What you will do — All lines in the records below from the line with "Given: Switch the period view to Year" through the line with "Instruction: Open the Israel country link" are to be given again exactly, both ends included; the pictures are to be left out.

(Beginning of Data for processing)

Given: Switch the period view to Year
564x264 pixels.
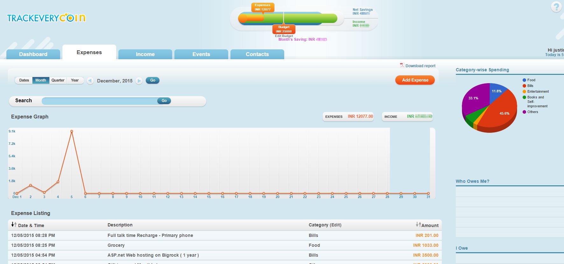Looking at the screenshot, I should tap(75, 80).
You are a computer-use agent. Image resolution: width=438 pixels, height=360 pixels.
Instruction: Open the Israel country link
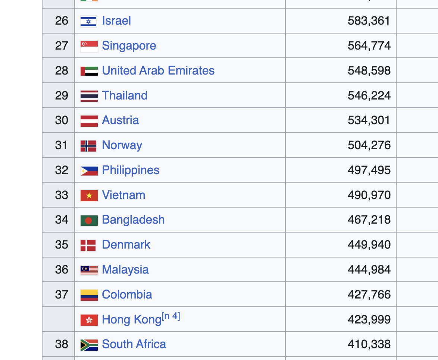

(End of Data for processing)
(Beginning of Data for processing)

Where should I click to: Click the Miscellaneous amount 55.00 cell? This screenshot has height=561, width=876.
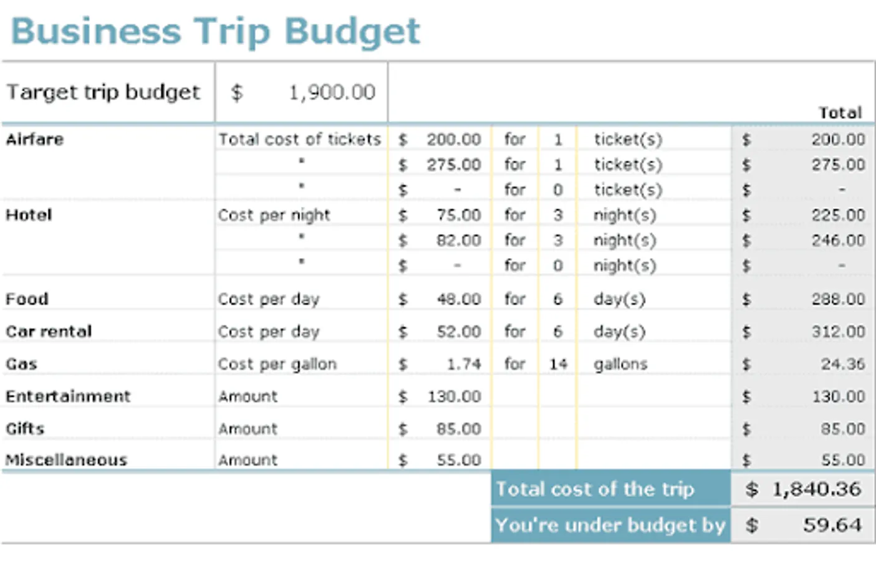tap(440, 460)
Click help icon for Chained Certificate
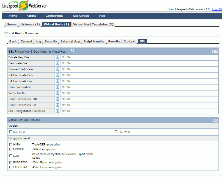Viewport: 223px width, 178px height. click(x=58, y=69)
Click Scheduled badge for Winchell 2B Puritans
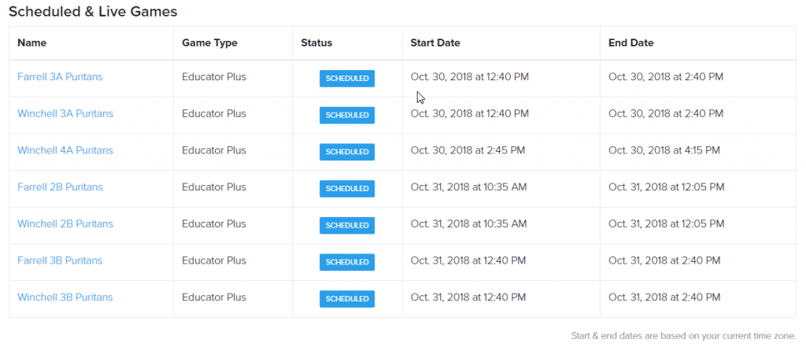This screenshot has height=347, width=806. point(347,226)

(End of Data for processing)

Output —
Given: Switch the period view to Year
564x264 pixels.
Looking at the screenshot, I should tap(75, 80).
You are a computer-use agent. Image resolution: width=438 pixels, height=360 pixels.
Instruction: Open the Israel country link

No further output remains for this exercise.